Vous avez créé plusieurs start-up. Pour quoi faire ?
J’ai participé à la création de trois sociétés. La première, Carabou Biosciences, créée en 2011, développe des protéines liées à Crispr, comme outil de recherche. Elle est installée à Berkeley. La deuxième, créée fin 2013, est Editas Medicine, une entreprise installée à Boston, qui conçoit des outils ­développés pour des thérapies humaines, notamment pour des maladies oculaires – ces tissus, comme le sang, sont parmi les plus faciles à atteindre avec Crispr. J’ai quitté cette société l’an dernier, elle vient d’entrer en Bourse. La dernière, Intellia Therapeutics, située à Cambridge, près de Boston, développe aussi des outils génétiques à visée thérapeutique.
Pourriez-vous vous opposer à ­l’utilisation de Crispr-Cas9 pour faire le « bébé parfait » ?
Non, mais je dirais qu’aujourd’hui, déjà, celui qui dispose des brevets ne peut exercer ce contrôle. La technologie est largement disponible, facile à utiliser. On voit que, dans certaines parties du monde, certains poursuivent cet objectif. Il n’y a pas de moyen de l’empêcher, en dehors des efforts que nous conduisons pour amener les chercheurs à respecter volontairement certaines limites.
On pointe parfois du doigt l’Asie, mais en Occident aussi, certains sont très ­désireux d’avancer sur la modification d’embryons…
Pour l’anecdote, je suis souvent appelée par des personnes qui souhaitent des applications cliniques. Ce ne sont pas des gens qui veulent des enfants plus grands ou plus intelligents, mais qui ont dans leur famille des proches atteints par des maladies génétiques très graves et qui voudraient faire disparaître ces mutations de leur ADN.

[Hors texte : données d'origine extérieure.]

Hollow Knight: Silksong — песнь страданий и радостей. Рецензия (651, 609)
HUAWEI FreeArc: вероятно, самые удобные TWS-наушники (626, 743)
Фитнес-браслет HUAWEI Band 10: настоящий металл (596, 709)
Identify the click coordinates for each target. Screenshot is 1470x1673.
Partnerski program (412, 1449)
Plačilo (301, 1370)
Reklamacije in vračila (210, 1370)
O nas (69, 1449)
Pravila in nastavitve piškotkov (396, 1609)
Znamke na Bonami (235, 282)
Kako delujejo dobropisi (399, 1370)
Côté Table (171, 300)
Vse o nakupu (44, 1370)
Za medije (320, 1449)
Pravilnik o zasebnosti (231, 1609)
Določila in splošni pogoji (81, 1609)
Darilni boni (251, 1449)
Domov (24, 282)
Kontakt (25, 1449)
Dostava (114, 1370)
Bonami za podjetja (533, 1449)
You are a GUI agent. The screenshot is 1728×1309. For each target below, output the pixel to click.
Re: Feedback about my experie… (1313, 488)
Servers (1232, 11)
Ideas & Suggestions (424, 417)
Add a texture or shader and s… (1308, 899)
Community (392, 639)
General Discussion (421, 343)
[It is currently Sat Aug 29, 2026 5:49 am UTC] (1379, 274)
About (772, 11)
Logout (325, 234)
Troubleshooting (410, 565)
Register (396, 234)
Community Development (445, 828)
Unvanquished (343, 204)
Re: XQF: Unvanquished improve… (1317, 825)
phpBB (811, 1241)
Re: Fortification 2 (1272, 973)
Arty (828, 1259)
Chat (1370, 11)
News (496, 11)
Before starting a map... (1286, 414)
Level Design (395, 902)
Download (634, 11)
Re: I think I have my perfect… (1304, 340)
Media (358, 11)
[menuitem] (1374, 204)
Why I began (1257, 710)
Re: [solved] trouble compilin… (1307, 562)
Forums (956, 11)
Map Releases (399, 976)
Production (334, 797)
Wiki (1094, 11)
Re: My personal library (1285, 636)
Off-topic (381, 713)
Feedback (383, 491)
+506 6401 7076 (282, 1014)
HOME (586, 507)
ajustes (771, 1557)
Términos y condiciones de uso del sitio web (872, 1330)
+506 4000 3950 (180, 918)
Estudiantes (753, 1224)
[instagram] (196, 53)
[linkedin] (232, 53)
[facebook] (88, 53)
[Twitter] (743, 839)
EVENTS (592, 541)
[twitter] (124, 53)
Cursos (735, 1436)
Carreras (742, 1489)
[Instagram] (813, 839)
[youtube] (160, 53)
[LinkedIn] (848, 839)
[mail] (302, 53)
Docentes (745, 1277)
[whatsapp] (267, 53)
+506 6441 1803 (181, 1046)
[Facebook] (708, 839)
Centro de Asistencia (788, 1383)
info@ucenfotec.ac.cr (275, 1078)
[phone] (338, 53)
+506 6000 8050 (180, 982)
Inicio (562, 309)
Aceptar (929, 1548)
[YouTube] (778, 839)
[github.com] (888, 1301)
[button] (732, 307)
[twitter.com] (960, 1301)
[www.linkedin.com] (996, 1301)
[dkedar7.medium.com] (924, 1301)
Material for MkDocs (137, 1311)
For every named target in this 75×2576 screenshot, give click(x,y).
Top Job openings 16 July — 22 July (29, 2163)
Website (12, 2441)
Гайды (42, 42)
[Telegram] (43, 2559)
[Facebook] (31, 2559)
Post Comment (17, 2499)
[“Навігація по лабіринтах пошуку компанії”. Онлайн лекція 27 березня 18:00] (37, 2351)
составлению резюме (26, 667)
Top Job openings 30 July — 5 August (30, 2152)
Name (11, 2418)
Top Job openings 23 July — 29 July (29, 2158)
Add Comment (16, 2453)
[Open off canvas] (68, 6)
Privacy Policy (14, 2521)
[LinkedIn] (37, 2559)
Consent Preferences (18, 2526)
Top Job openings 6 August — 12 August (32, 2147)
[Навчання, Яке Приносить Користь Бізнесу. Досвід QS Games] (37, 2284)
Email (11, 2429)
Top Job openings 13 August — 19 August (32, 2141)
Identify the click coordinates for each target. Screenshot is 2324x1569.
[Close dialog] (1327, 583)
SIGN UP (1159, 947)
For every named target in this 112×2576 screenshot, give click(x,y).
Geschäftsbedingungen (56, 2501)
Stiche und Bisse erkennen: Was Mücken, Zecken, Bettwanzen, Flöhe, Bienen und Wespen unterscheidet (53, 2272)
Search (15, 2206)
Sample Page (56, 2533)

Je leur explique le consensus auquel nous sommes parvenus lors d’une réunion internationale en décembre 2015 à Washington. Ce consensus distingue l’édition de cellules somatiques de celle de cellules germinales. Avec des réglementations appropriées, la recherche fondamentale sur ces deux types de cellules devrait être autorisée aujour­d’hui. En revanche, les applications cliniques sur les embryons humains, qui pourraient conduire à une implantation pour créer une personne génétiquement éditée, ne devraient pas être poursuivies aujour­d’hui. C’est trop tôt.
Si les citoyens ont l’impression que les pratiques ne sont pas éthiques, que les technologies sont discutables, on peut être confrontés à un rejet majeur, comme on a pu le rencontrer avec les organismes génétiquement modifiés (OGM).
C’est pourquoi vous plaidez pour une ­recherche publique, transparente et qui apporte des bénéfices réels ?
Oui, et ce dernier point est essentiel. Si le premier bébé Crispr devait être conçu parce que ses parents rêvaient qu’il ait les yeux bleus, ce serait une catastrophe.
C’est un autre cauchemar : vous ­réveiller et entendre qu’un bébé Crispr vient de naître ?
Ce n’est pas un cauchemar, c’est une quasi-certitude. Un jour, cela arrivera, je ne sais pas où ni quand, mais, un jour, je me réveillerai avec cette nouvelle. J’aimerais que nous ayons alors été aussi bien préparés que possible.